Prompt »
Below are the records. Copy the lines exactly as they appear, everything from the line containing "Given: Open the PDM truck icon tile" down to the line containing "The height and width of the screenshot is (425, 764).", both included.

Collection entries »
☆ ☆ ☆ ☆ ☆
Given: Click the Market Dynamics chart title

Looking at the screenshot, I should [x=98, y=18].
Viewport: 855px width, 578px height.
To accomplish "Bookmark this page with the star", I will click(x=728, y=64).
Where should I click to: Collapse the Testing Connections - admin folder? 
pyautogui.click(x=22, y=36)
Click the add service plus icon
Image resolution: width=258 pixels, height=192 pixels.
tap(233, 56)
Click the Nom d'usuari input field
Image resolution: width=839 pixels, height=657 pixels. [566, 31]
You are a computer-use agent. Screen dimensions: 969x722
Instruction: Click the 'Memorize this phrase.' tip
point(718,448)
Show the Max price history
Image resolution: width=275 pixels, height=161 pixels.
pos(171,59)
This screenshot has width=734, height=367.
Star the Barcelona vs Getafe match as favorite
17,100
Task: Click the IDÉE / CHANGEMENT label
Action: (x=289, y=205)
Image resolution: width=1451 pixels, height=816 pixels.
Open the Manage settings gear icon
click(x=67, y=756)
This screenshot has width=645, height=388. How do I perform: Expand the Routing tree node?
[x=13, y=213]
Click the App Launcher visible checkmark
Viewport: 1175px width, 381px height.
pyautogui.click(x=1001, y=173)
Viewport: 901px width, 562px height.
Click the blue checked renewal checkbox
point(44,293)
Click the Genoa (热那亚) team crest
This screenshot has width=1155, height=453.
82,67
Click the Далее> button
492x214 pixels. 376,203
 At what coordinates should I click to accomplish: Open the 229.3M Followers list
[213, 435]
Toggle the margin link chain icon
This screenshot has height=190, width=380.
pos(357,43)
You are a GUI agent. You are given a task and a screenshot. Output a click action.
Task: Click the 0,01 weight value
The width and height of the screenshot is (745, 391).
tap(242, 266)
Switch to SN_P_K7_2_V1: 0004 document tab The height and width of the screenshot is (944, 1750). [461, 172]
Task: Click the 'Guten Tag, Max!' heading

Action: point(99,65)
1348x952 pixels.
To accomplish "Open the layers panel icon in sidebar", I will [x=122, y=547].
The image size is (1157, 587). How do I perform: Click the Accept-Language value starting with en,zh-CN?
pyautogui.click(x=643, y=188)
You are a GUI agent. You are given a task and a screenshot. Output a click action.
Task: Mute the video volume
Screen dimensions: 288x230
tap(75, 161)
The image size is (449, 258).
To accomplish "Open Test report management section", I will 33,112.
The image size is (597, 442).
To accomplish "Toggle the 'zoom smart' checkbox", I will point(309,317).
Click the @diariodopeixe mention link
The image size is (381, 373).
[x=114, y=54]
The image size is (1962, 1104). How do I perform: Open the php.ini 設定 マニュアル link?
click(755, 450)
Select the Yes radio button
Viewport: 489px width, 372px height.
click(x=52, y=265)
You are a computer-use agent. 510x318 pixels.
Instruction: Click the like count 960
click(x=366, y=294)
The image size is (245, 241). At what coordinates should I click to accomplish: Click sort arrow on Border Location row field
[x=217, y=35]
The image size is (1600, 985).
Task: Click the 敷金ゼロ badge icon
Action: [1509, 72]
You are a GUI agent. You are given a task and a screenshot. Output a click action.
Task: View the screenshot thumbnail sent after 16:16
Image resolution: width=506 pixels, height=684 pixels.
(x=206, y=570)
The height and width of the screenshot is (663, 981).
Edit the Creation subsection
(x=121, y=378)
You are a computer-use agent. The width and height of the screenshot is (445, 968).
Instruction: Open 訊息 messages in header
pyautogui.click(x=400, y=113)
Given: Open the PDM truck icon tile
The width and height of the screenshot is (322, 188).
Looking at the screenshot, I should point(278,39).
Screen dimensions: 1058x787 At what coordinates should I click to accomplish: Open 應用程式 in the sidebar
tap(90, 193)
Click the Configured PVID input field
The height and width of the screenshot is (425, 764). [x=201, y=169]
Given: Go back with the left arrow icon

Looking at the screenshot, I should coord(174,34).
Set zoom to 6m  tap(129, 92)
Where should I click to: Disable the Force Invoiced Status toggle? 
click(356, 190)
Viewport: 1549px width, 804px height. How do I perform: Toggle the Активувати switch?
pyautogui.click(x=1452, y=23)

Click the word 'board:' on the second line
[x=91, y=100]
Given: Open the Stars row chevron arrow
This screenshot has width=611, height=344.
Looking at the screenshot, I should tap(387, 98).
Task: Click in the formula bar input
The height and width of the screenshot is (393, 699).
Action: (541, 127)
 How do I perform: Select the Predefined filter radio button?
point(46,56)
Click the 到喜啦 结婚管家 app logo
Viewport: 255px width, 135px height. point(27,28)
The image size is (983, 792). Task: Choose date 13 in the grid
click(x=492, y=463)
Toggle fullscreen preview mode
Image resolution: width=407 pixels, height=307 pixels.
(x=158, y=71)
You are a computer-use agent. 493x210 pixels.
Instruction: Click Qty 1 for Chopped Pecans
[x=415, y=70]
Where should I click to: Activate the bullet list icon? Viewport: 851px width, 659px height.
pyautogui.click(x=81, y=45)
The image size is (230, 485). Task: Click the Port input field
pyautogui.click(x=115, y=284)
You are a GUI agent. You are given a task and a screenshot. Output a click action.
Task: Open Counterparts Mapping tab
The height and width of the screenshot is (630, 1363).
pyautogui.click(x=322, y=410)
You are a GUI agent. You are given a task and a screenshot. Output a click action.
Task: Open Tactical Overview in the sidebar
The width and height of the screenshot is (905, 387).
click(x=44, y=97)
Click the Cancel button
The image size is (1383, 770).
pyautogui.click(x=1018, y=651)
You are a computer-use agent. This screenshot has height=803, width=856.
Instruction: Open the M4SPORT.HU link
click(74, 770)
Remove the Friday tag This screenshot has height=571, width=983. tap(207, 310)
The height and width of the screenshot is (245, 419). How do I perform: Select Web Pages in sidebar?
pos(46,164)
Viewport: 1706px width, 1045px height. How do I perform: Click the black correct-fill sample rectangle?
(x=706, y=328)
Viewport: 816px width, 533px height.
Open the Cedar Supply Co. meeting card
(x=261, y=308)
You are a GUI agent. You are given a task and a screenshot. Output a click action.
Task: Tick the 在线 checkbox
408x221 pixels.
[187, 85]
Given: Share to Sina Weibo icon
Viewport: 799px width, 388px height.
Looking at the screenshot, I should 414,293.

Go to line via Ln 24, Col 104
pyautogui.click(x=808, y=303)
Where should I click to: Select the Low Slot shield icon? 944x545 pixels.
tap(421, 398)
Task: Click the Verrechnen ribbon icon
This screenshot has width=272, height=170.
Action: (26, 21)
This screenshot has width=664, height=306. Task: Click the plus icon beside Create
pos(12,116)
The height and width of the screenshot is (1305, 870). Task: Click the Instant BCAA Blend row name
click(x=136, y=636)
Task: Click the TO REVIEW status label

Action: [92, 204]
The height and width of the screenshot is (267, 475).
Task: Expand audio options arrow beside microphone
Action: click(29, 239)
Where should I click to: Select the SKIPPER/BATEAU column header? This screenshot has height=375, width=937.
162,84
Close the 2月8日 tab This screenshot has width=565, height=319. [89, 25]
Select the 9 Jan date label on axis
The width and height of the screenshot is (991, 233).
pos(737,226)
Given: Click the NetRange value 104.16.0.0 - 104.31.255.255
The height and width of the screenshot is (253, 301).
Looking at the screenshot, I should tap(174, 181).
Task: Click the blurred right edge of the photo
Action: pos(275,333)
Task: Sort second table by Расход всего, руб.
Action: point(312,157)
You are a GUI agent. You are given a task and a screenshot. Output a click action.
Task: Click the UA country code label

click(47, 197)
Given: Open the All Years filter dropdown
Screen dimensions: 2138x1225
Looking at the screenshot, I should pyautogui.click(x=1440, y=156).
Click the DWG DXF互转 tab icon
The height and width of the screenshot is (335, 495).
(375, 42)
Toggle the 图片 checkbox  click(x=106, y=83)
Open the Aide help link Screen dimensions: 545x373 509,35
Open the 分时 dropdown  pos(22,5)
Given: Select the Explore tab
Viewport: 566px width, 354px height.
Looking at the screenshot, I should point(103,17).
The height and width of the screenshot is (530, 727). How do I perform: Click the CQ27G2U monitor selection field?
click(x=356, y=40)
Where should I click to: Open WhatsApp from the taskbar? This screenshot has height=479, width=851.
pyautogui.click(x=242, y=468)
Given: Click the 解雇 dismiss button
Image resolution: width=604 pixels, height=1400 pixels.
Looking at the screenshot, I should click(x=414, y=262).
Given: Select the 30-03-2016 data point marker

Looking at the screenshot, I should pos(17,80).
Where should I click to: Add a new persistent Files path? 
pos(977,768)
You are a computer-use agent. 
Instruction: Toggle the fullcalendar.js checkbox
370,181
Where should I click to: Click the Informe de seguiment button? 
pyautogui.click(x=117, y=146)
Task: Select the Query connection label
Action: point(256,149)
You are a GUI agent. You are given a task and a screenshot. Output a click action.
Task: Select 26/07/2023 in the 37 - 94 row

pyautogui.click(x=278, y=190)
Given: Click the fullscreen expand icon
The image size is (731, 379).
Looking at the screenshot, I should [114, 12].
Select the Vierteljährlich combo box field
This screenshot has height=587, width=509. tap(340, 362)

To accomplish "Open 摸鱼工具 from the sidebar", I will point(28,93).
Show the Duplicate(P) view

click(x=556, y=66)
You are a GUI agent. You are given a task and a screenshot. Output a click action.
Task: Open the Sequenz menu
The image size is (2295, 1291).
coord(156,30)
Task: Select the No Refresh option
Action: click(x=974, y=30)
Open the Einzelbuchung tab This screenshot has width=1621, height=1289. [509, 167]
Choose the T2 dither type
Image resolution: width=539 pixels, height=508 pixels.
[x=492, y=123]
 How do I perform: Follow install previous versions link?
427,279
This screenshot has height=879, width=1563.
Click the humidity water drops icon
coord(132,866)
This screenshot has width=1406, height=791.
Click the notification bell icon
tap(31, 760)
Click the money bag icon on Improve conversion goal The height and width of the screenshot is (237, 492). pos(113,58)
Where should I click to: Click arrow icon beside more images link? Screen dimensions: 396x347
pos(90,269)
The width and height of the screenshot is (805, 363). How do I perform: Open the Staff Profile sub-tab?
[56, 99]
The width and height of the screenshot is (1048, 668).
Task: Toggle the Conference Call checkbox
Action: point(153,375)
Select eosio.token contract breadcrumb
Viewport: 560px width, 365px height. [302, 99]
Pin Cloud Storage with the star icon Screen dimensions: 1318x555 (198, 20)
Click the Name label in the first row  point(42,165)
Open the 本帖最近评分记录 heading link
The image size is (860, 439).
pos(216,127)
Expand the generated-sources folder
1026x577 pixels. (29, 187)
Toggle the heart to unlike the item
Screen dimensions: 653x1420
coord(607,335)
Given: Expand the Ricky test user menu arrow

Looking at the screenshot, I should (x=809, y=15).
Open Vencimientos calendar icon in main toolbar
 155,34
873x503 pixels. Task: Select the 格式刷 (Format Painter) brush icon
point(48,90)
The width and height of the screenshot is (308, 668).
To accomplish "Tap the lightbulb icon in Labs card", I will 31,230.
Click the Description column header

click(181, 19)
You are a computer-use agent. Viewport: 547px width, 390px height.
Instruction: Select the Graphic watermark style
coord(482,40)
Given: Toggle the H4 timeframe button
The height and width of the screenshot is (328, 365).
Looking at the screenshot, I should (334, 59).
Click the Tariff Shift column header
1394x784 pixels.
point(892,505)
☆ ☆ ☆ ☆ ☆
Correct result »
Given: Open the PDM truck icon tile
The width and height of the screenshot is (322, 188).
Looking at the screenshot, I should point(278,39).
Screen dimensions: 1058x787 At what coordinates should I click to accomplish: Open 應用程式 in the sidebar
tap(90, 193)
Click the Configured PVID input field
The height and width of the screenshot is (425, 764). [x=201, y=169]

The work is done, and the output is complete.